В экспозиции повести есть афоризм: “Ибо и крестьянки любить умеют!” Он провоцирует читать “Бедную Лизу” как социальное произведение, историю богатого дворянина, который обманул, обесчестил и довел до гибели бедную крестьянку.

Однако мы уже видели, что многое в сюжете повести и позиции повествователя противоречит такому прочтению. Цитированная фраза имеет скорее не социальный, а психологический смысл, примерно такой, какой вложил Пушкин в слова из “Евгения Онегина”: “Любви все возрасты покорны”.

“Крестьяне — такие же люди, как все, имеющие те же права и обязанности”, — социальный тезис (он определяет радищевское “Путешествие из Петербурга в
Москву”).

“...И крестьянки любить умеют!” (то есть: “Любви покорны все сословия”) — психологическое наблюдение, к которому Карамзин больше не возвращается.

В условный пасторальный пейзаж автор вписывает вечную историю о любви, измене и раскаянии, привязывая ее к крестьянской жизни.

Никто по-настоящему не виноват, потому что Эраст искупил вину угрызениями совести и своим несчастьем. Но всех героев жалко. И Бог оправдает их всех.

“Ах! Я люблю те предметы, которые трогают мое сердце и заставляют меня проливать слезы нежной скорби!” Это утверждение повествователя внутренне контрастно, почти оксюморонно. Скорбь, чувство трагическое, названа нежной. Предметы, которые заставляют проливать слезы, оказывается, любимы. Главное, что все это трогает мое сердце.

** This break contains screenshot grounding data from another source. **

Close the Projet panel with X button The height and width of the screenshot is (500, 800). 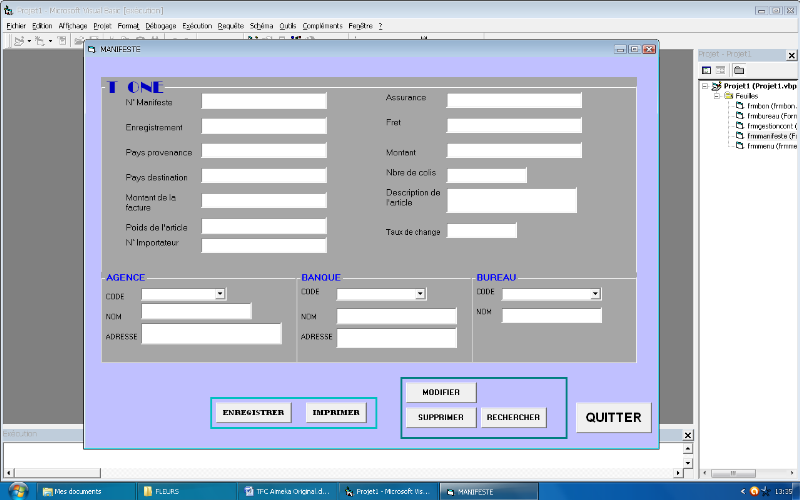[792, 54]
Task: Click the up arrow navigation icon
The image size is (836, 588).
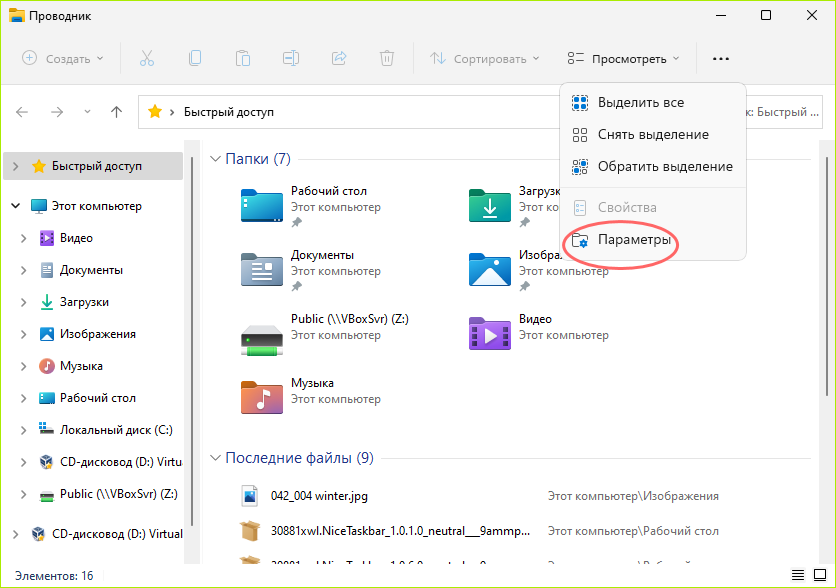Action: 116,112
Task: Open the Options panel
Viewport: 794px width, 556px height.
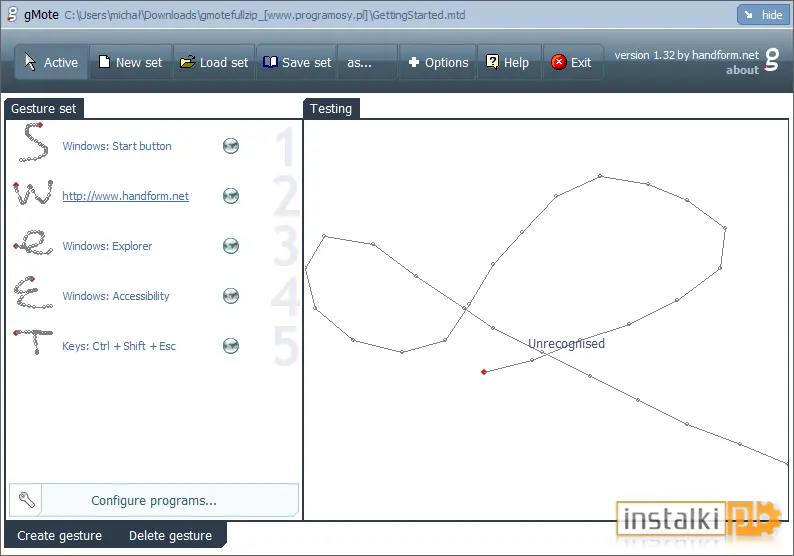Action: 438,62
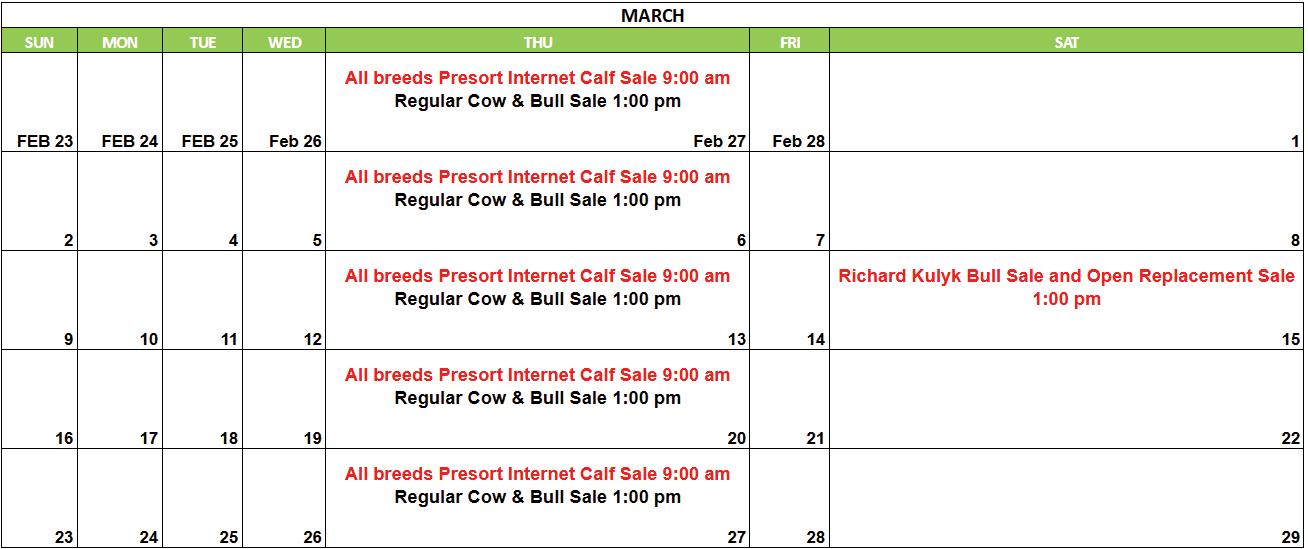Click Regular Cow & Bull Sale on March 6
Screen dimensions: 1308x549
tap(537, 200)
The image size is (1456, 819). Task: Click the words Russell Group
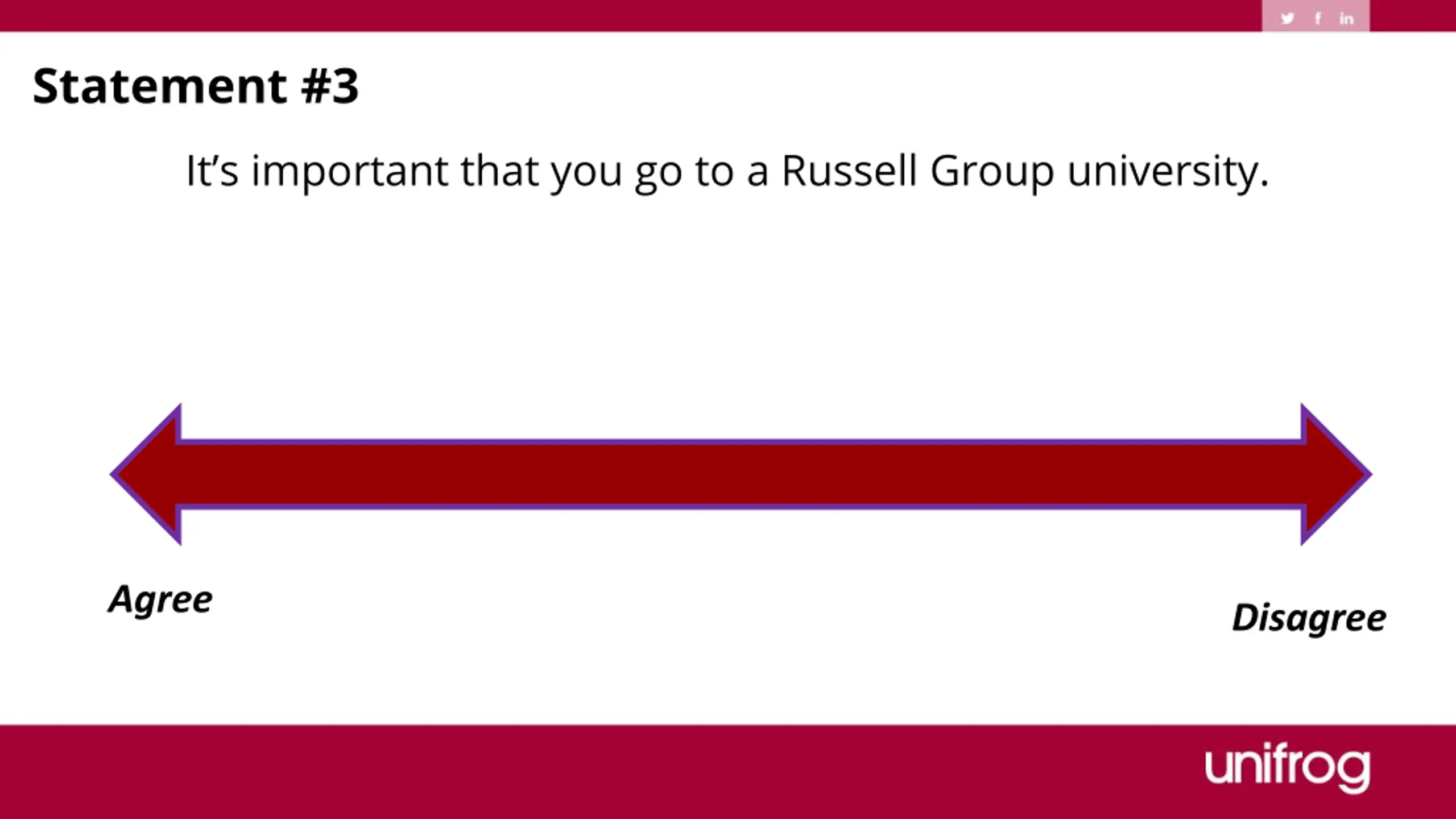click(918, 172)
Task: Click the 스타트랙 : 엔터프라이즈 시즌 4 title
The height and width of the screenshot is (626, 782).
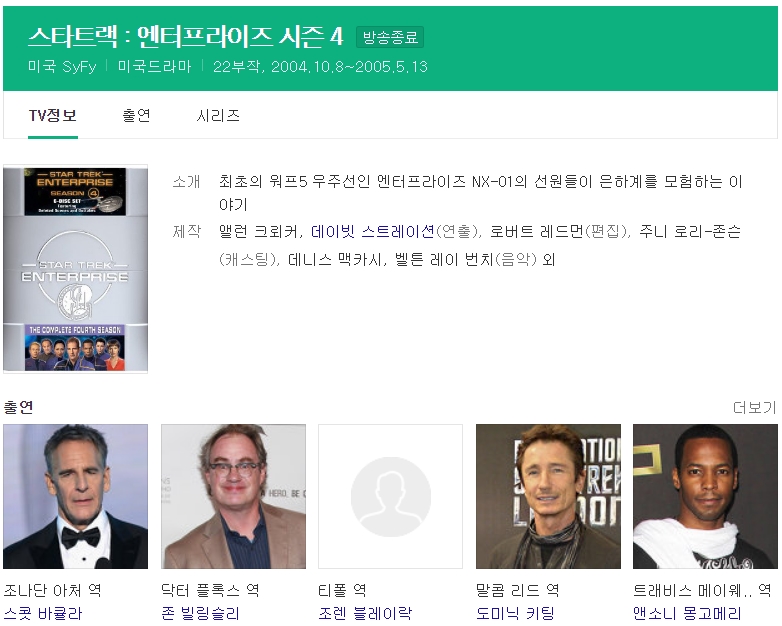Action: click(185, 37)

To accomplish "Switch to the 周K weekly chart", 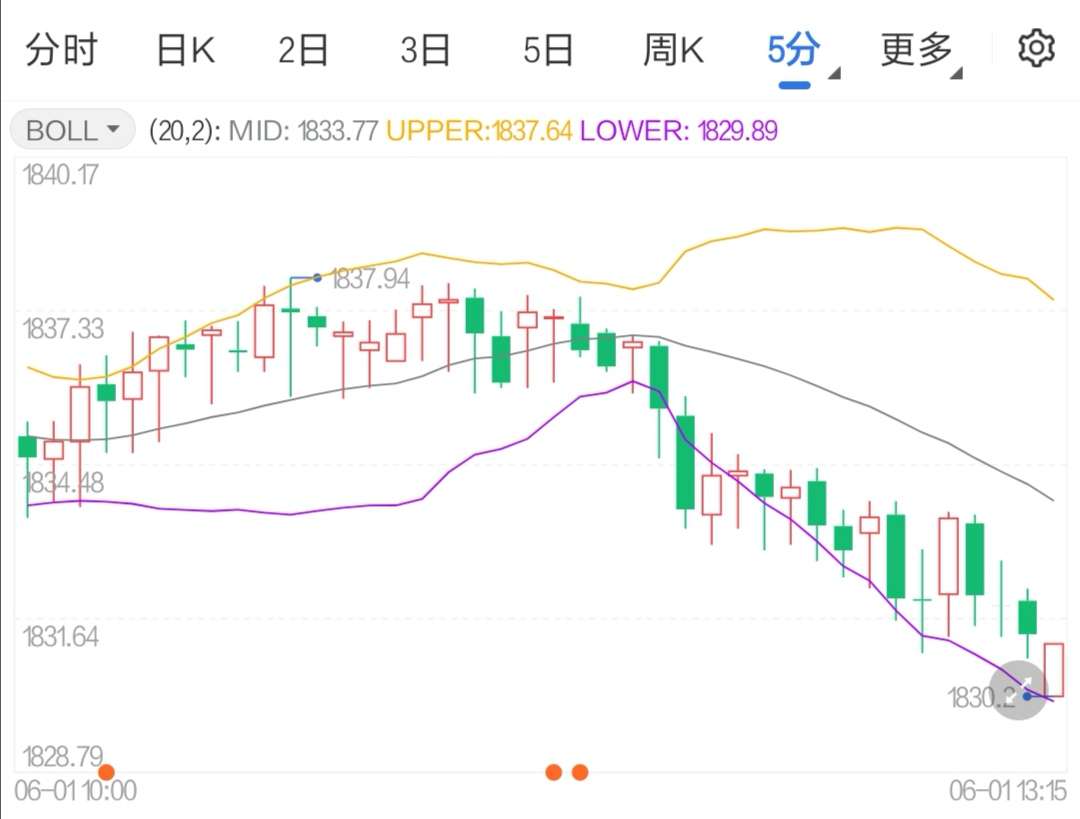I will 673,47.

“В лице Карамзина русская литература в первый раз сошла на землю с ходуль, на которые поставил ее Ломоносов. Конечно, в “Бедной Лизе” и других чувствительных повестях не было ни следа, ни признака общечеловеческих интересов; но в них есть интересы просто человеческие — интересы сердца и души. В повестях Карамзина русская публика в первый раз увидела на русском языке имена любви, дружбы, радости, разлуки и пр. не как пустые, отвлеченные понятия и риторические фигуры, но как слова, находящие себе отзыв в душе читателя (В. Г. Белинский. “Русская литература в 1841 году”).

В “Бедной Лизе” трогательный Карамзин тронул сердца современников. С чувствительности героев Карамзина начинается путь русской психологической прозы.